NetBSD Problem Report #36572
From martin@aprisoft.de Thu Jun 28 08:36:01 2007
Return-Path: <martin@aprisoft.de>
Received: from mail.netbsd.org (mail.netbsd.org [204.152.190.11])
by narn.NetBSD.org (Postfix) with ESMTP id 7D97963B882
for <gnats-bugs@gnats.NetBSD.org>; Thu, 28 Jun 2007 08:36:01 +0000 (UTC)
Message-Id: <20070628083558.82479AF5824@emmas.aprisoft.de>
Date: Thu, 28 Jun 2007 10:35:58 +0200 (CEST)
From: martin@aprisoft.de
Reply-To: martin@aprisoft.de
To: gnats-bugs@NetBSD.org
Subject: panic on NFS unmount
X-Send-Pr-Version: 3.95
>Number: 36572
>Category: kern
>Synopsis: panic on NFS unmount
>Confidential: no
>Severity: critical
>Priority: high
>Responsible: kern-bug-people
>State: analyzed
>Class: sw-bug
>Submitter-Id: net
>Arrival-Date: Thu Jun 28 08:40:00 +0000 2007
>Closed-Date:
>Last-Modified: Mon Aug 06 11:55:59 +0000 2007
>Originator: Martin Husemann
>Release: NetBSD 4.99.21
>Organization:
>Environment:
System: NetBSD nelly.aprisoft.de 4.99.21 NetBSD 4.99.21 (NELLY) #5: Wed Jun 27 05:09:38 CEST 2007 martin@emmas.aprisoft.de:/nelly/usr/src/sys/arch/sparc64/compile/NELLY sparc64
Architecture: sparc64
Machine: sparc64
>Description:
When rebooting a diskless machine after quite some NFS usage I hit this panic:
panic: nfs_inactive: vp=0xd6dd9e0 error=0
nfs_inactive() + 0x13c
VOP_INACTIVE()
vclean()
vgonel()
vflush()
nfs_unmount()
dounmount()
vfs_unmountall()
It has a big XXX comment:
0x1047d5c is in nfs_inactive (../../../../nfs/nfs_node.c:272).
267 */
268
269 error = vn_lock(sp->s_dvp, LK_EXCLUSIVE | LK_CANRECURSE);
270 if (error || sp->s_dvp->v_data == NULL) {
271 /* XXX should recover */
272 panic("%s: vp=%p error=%d", __func__, sp->s_dvp, error);
273 }
274 nfs_removeit(sp);
275 kauth_cred_free(sp->s_cred);
276 vput(sp->s_dvp);
What is this test for? Is it to protect vput()? But nfs_unlock() already deals
with v_data == 0. Or has this vnode been reclaimed already (how could I tell
from ddb?)
Might this be related to PR kern/36424 (wishfull thinking).
>How-To-Repeat:
I used the / on NFS for a day (including a build.sh run) and then rebooted.
>Fix:
no idea, sorry.
>Release-Note:
>Audit-Trail:
From: yamt@mwd.biglobe.ne.jp (YAMAMOTO Takashi)
To: gnats-bugs@NetBSD.org
Cc: kern-bug-people@netbsd.org, gnats-admin@netbsd.org,
netbsd-bugs@netbsd.org
Subject: Re: kern/36572: panic on NFS unmount
Date: Thu, 28 Jun 2007 20:38:40 +0900 (JST)

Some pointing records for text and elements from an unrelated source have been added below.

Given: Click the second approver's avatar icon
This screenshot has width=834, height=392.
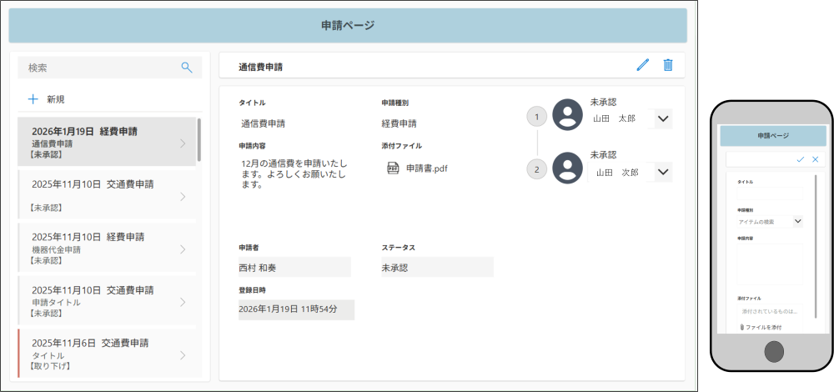Looking at the screenshot, I should click(x=568, y=168).
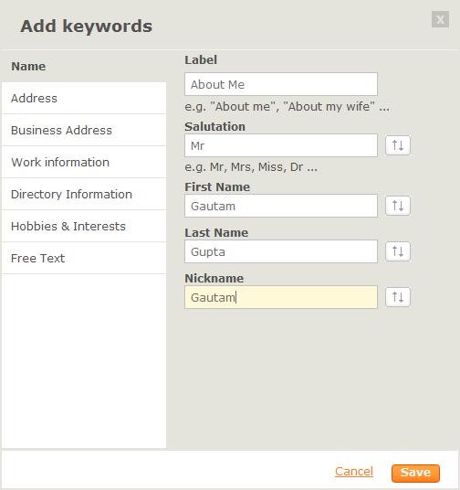Switch to Business Address category
This screenshot has width=460, height=490.
click(x=84, y=130)
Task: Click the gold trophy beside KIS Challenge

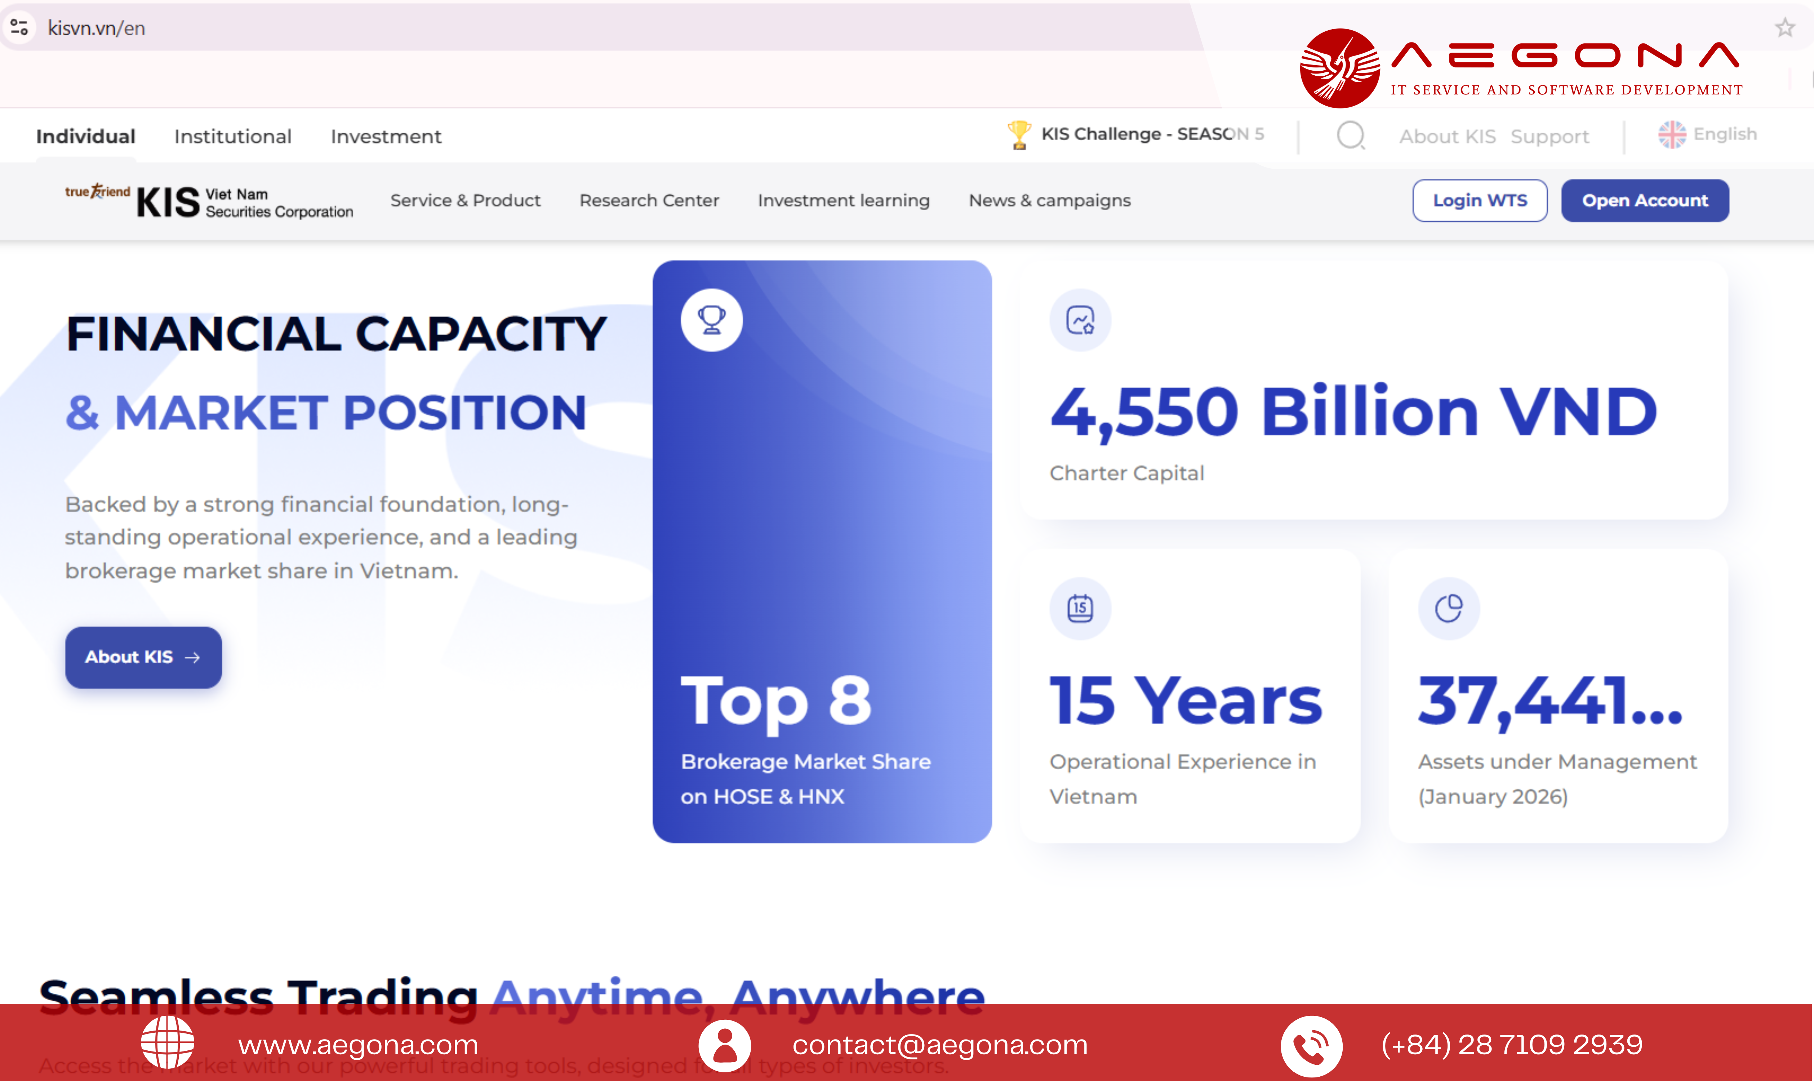Action: click(x=1018, y=135)
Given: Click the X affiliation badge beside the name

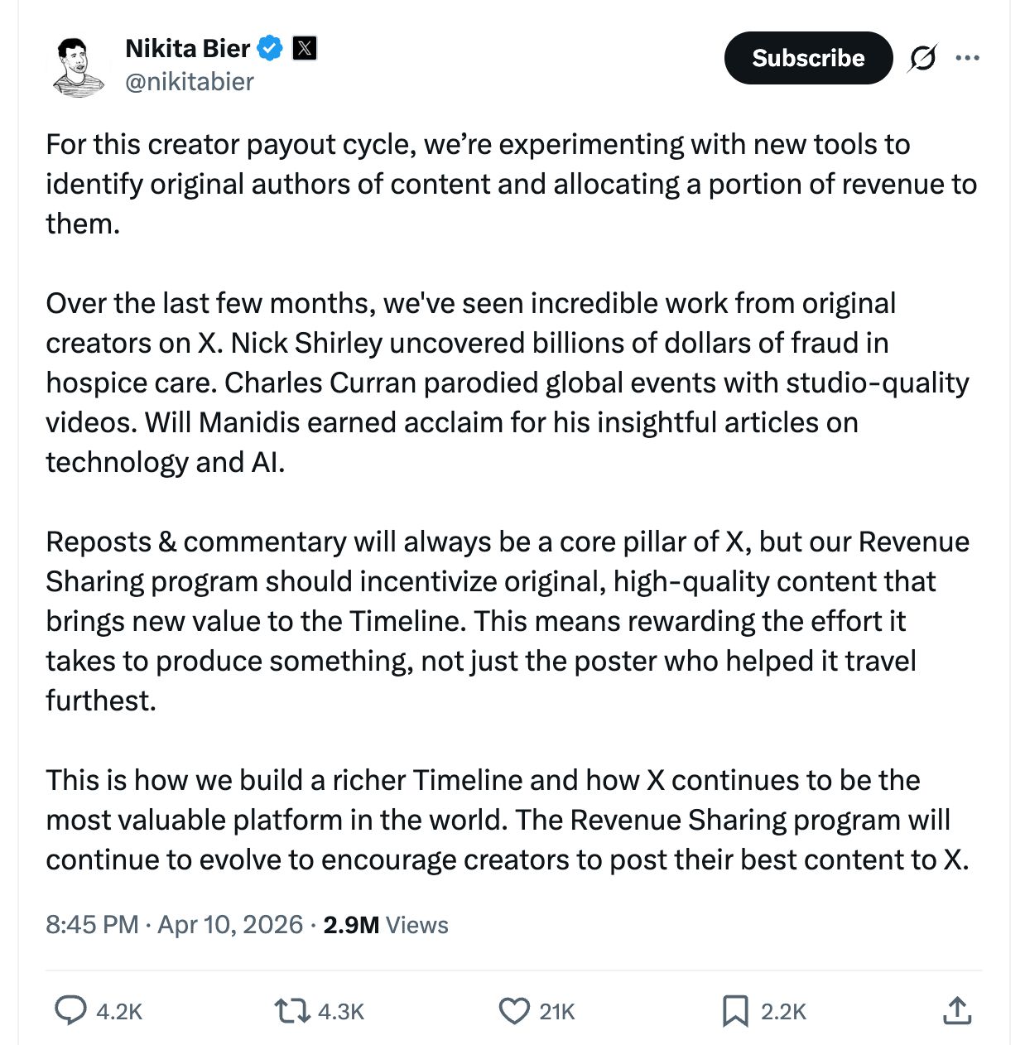Looking at the screenshot, I should pos(305,49).
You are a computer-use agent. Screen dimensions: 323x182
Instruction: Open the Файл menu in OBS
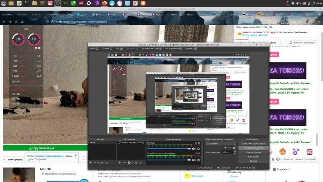pos(94,48)
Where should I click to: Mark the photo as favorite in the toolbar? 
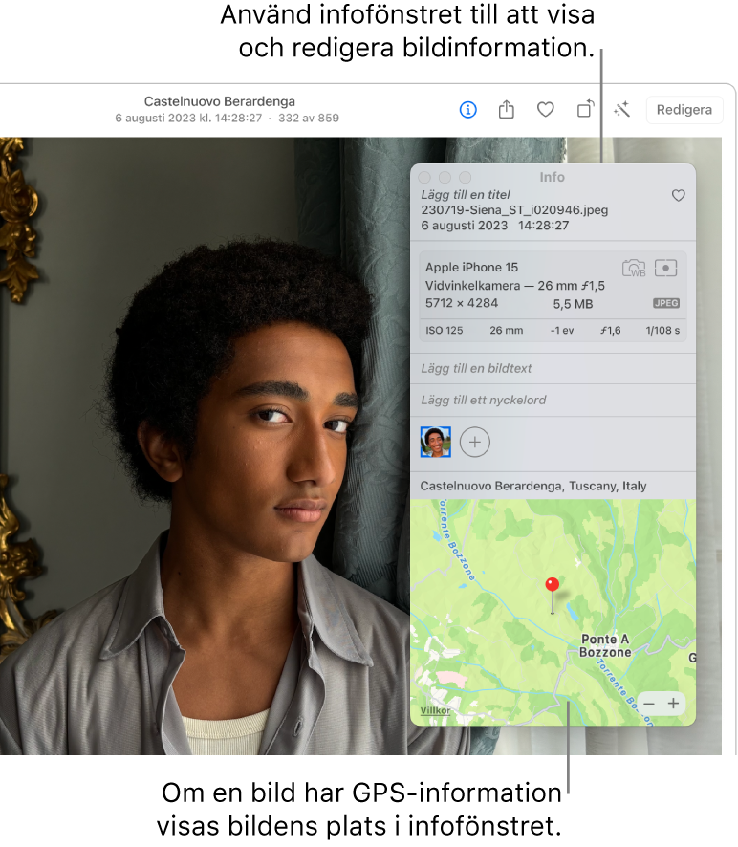point(545,110)
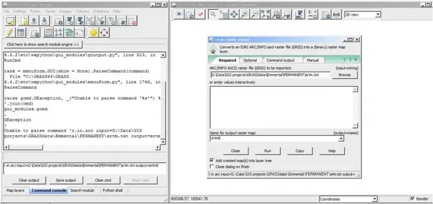433x204 pixels.
Task: Enable Close dialog on finish checkbox
Action: click(x=212, y=167)
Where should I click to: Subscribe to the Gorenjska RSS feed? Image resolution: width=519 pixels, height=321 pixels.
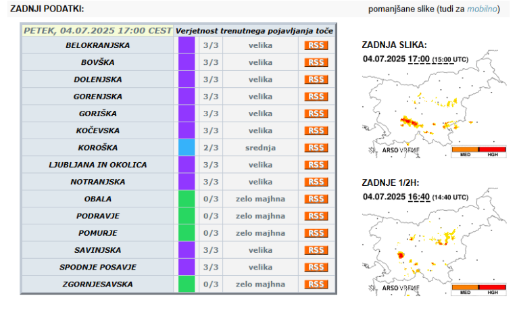pyautogui.click(x=316, y=97)
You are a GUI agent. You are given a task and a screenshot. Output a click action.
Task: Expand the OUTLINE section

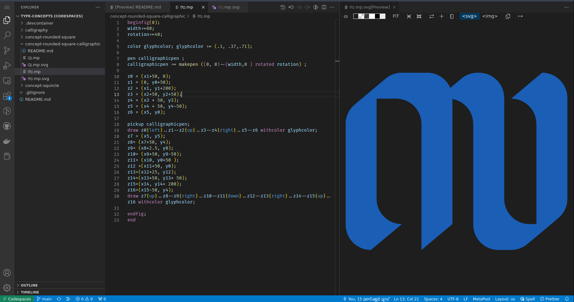29,285
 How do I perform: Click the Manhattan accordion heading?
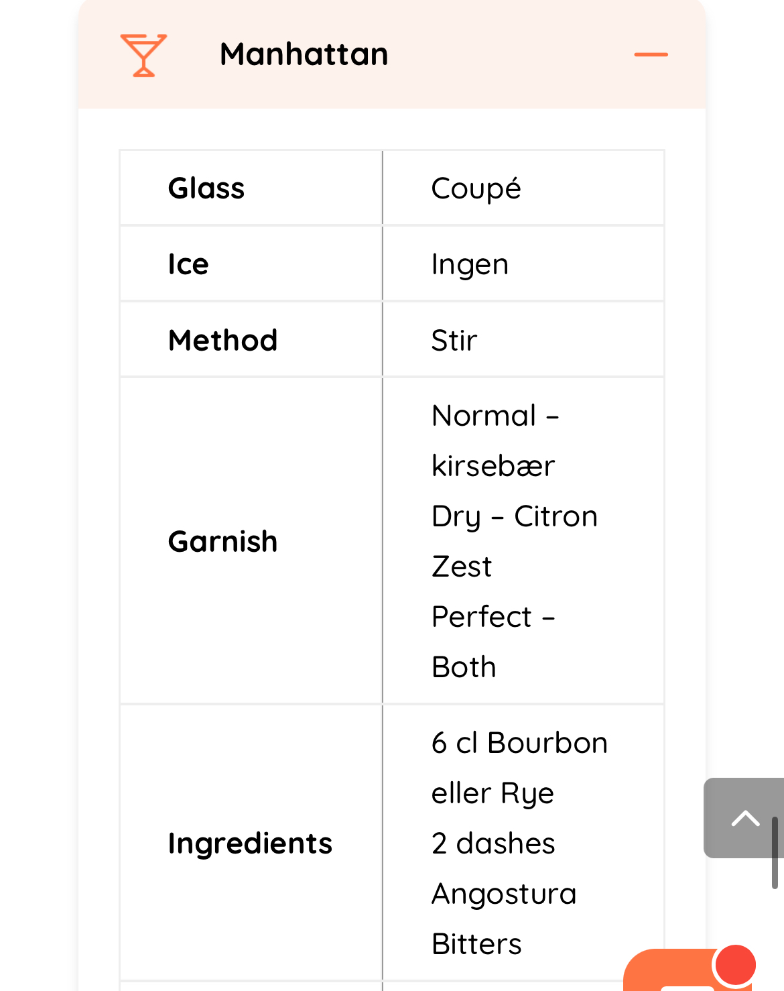tap(304, 54)
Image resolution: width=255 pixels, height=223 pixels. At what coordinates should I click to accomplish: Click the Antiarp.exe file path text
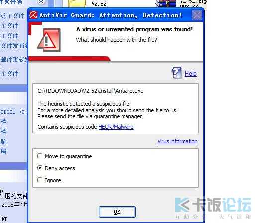point(91,91)
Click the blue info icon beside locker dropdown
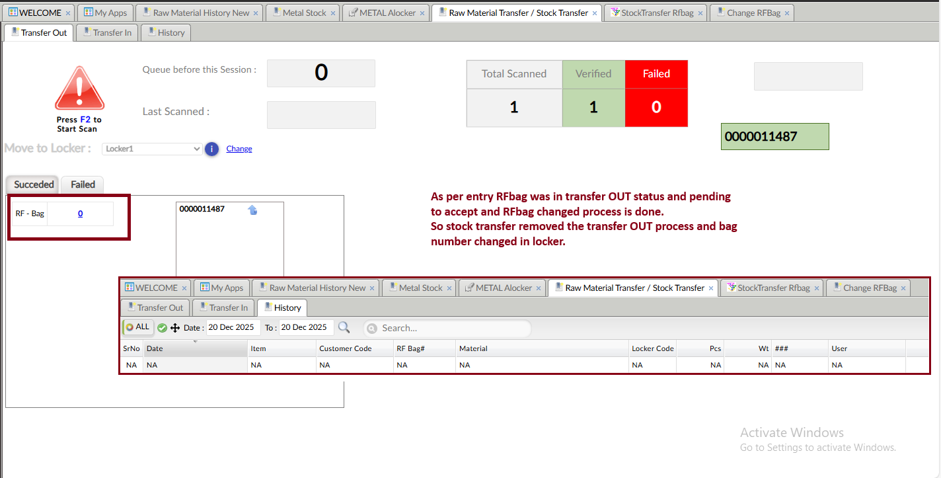The width and height of the screenshot is (941, 478). [x=211, y=149]
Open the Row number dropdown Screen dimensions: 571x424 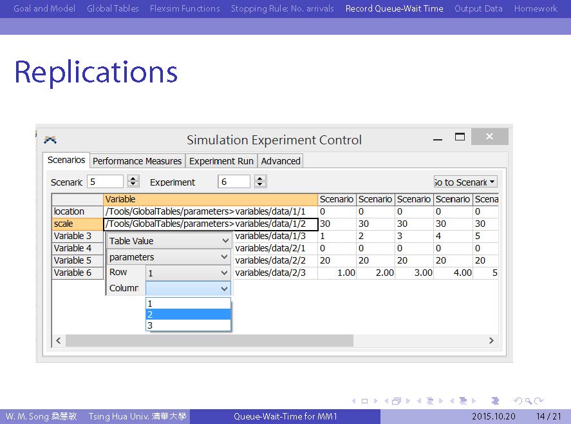point(188,273)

> When rebooting a diskless machine after quite some NFS usage I hit this panic:
>
> panic: nfs_inactive: vp=0xd6dd9e0 error=0
>
> nfs_inactive() + 0x13c
> VOP_INACTIVE()
> vclean()
> vgonel()
> vflush()
> nfs_unmount()
> dounmount()
> vfs_unmountall()
>
> It has a big XXX comment:
>
> 0x1047d5c is in nfs_inactive (../../../../nfs/nfs_node.c:272).
> 267 */
> 268
> 269 error = vn_lock(sp->s_dvp, LK_EXCLUSIVE | LK_CANRECURSE);
> 270 if (error || sp->s_dvp->v_data == NULL) {
> 271 /* XXX should recover */
> 272 panic("%s: vp=%p error=%d", __func__, sp->s_dvp, error);
> 273 }
> 274 nfs_removeit(sp);
> 275 kauth_cred_free(sp->s_cred);
> 276 vput(sp->s_dvp);
>
> What is this test for? Is it to protect vput()? But nfs_unlock() already deals
> with v_data == 0. Or has this vnode been reclaimed already (how could I tell
> from ddb?)
sh vnode 0xd6dd9e0
if dvp have been revoked (v_data == NULL), nfs_removeit() doesn't work.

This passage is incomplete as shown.